TECHNOLOGY AREAS: Air Platform, Ground/Sea Vehicles

ACQUISITION PROGRAM: PMA-273 - T-45 Naval Undergraduate Flight Training System; JSF

OBJECTIVE: Develop thermally stable high energy Lithium-ion battery technology for Navy aircraft in order to meet increasing power and energy demands, satisfy mission operational temperature requirements, and provide increased reliability while reducing weight.

DESCRIPTION: Increasingly demanding mission requirements placed on Navy aircraft and other military applications have necessitated high energy and high power storage systems capable of operating over a broad temperature range. High energy and high power Lithium-ion systems have proven themselves in many military, commercial and aerospace applications. However, continued development of this technology is required in order to fully satisfy the broad operational temperature range and high energy density requirements of Navy aircraft batteries. Presently the temperature range of the technology is limited to a maximum temperature of 60 degrees centigrade. Operating temperatures for existing aircraft batteries is 71 degrees centigrade with exposure up to 85 degrees centigrade. Novel approaches are sought to make the electrodes stable in electrolyte at these temperatures. With technology as it is now, the batteries have a short service life and high operating price if used.

__AIM__
Pull out verbatim the passage of the lithium-ion battery text above that opens with the words containing "ACQUISITION PROGRAM: PMA-273" and closes with "while reducing weight.".

__DATA__
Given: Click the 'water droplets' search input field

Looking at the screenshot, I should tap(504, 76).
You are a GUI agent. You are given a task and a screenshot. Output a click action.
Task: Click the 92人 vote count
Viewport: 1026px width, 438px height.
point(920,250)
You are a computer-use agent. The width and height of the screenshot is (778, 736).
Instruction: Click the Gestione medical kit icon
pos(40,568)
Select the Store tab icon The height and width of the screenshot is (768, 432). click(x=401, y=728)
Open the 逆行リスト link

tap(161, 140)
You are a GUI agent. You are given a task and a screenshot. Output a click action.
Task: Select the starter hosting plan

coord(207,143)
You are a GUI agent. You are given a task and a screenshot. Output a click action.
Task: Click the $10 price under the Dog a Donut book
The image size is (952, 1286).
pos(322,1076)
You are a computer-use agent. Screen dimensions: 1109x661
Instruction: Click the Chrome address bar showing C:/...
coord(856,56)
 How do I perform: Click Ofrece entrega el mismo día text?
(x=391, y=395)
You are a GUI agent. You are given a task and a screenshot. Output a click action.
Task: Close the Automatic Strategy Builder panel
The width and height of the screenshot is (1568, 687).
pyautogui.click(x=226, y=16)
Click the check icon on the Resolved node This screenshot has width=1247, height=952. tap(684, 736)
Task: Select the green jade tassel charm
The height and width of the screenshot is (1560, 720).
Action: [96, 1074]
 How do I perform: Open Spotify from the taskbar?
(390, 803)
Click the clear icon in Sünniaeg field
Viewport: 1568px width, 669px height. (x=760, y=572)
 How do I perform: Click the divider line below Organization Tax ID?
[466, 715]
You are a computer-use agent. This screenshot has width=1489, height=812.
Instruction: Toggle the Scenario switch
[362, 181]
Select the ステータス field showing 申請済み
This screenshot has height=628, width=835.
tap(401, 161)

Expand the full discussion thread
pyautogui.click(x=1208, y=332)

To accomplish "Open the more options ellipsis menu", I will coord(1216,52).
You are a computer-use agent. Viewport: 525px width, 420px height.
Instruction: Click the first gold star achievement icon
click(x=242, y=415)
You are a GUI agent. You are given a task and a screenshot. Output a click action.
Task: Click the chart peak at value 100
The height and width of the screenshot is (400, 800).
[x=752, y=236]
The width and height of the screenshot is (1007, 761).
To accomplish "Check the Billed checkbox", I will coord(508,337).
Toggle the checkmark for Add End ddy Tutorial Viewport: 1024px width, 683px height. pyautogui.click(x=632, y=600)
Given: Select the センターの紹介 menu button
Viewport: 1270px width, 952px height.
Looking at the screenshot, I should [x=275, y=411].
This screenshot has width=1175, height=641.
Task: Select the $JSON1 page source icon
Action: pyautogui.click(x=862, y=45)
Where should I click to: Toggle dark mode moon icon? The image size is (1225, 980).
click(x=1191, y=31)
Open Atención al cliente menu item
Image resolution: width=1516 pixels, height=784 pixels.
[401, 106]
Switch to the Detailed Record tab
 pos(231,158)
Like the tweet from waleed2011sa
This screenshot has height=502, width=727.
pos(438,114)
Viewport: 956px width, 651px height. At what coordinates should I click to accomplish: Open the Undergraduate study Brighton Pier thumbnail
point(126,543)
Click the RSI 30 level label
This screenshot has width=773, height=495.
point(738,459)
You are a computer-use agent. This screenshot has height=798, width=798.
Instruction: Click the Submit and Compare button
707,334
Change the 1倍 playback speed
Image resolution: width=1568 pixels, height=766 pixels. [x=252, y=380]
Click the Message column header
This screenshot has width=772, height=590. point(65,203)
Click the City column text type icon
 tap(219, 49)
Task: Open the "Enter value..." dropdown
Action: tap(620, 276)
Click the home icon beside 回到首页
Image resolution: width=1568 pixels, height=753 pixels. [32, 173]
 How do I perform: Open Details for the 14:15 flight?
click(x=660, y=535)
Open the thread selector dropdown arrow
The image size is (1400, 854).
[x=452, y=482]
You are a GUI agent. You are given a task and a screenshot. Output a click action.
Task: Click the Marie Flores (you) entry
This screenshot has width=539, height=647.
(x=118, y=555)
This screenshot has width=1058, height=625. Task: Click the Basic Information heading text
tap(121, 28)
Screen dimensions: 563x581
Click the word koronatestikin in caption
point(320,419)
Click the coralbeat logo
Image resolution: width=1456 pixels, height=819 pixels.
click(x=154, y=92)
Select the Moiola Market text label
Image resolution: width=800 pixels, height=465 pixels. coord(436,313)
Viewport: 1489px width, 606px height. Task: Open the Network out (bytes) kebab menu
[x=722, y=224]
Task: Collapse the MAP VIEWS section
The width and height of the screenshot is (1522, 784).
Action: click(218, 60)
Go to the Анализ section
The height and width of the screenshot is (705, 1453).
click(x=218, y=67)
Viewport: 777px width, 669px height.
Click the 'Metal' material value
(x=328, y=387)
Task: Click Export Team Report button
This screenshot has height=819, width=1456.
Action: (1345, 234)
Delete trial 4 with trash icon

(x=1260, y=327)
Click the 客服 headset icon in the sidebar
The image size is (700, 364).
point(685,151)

__OUTPUT FOR THIS TASK__
ACQUISITION PROGRAM: PMA-273 - T-45 Naval Undergraduate Flight Training System; JSF

OBJECTIVE: Develop thermally stable high energy Lithium-ion battery technology for Navy aircraft in order to meet increasing power and energy demands, satisfy mission operational temperature requirements, and provide increased reliability while reducing weight.